From the material below, please set down exactly the lines starting with the one with "569x268 pixels." and going on through the one with "Open the Follow", without a single picture.

((

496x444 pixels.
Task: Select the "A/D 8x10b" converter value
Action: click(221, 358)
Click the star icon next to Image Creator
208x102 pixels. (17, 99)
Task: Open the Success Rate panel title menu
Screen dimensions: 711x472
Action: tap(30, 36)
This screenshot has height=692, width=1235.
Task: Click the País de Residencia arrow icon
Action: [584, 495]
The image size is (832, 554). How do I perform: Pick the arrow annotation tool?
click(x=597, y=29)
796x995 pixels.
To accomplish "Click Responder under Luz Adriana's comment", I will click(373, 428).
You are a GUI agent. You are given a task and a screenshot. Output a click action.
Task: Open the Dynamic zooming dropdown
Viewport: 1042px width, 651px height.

))
((

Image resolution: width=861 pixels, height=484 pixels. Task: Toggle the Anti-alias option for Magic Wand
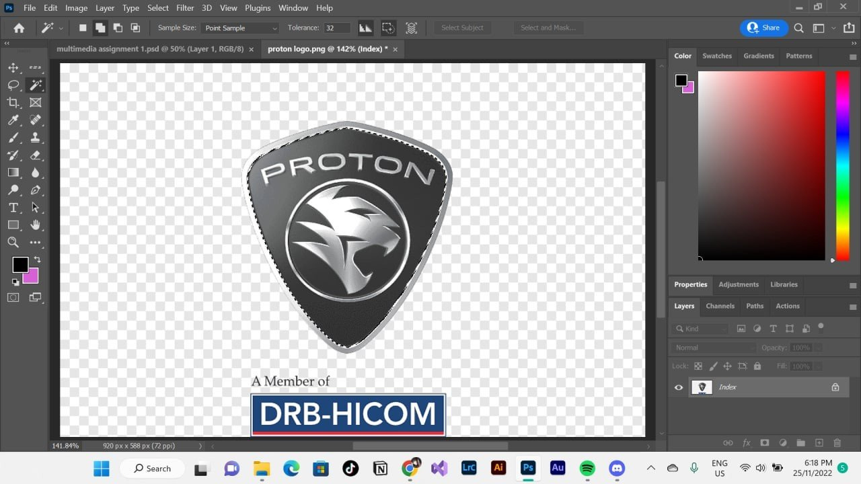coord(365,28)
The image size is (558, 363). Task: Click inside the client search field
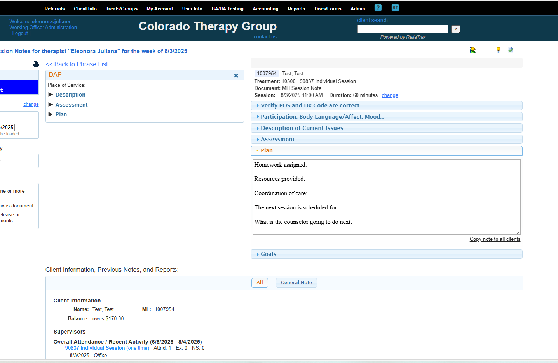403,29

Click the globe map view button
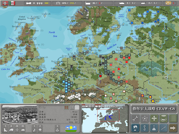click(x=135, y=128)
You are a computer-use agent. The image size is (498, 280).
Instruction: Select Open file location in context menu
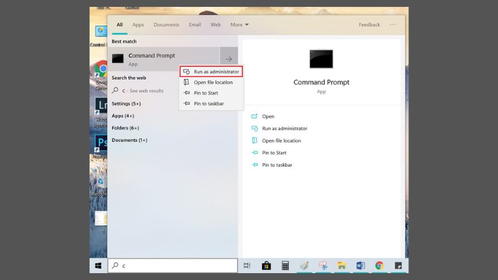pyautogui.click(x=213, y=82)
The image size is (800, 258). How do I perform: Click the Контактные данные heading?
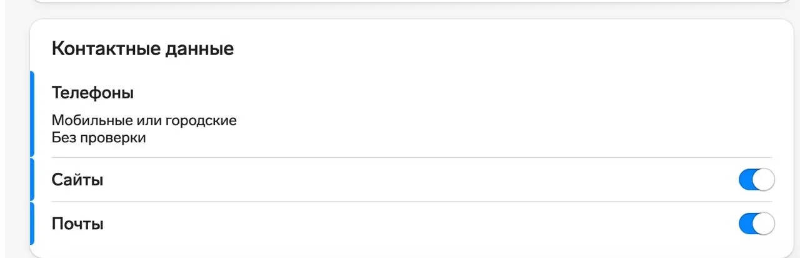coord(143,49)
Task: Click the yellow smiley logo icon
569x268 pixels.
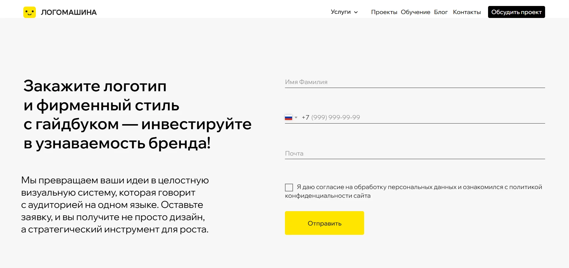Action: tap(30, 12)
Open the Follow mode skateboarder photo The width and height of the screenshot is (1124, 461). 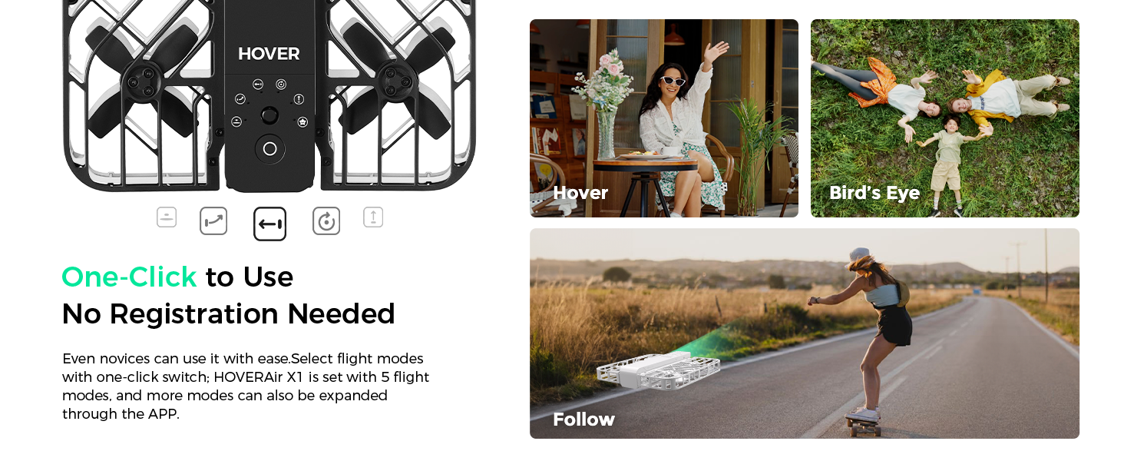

))
((

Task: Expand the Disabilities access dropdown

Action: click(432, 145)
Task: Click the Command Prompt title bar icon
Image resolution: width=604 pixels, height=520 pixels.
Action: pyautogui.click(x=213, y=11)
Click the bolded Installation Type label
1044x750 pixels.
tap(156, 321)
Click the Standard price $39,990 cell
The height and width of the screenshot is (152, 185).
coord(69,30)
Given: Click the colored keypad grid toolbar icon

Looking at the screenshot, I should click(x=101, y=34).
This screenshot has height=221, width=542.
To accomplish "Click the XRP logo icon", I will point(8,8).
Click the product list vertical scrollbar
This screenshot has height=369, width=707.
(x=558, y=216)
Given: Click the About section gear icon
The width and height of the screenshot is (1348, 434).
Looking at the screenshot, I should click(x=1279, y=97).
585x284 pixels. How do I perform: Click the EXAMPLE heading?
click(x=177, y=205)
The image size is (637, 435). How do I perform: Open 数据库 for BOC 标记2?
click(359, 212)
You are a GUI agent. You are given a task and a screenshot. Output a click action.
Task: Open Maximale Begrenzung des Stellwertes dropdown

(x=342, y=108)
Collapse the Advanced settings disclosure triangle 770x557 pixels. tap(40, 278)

))

Answer for the task
569x268 pixels.
Action: tap(30, 12)
Open the Follow mode skateboarder photo The width and height of the screenshot is (1124, 461). 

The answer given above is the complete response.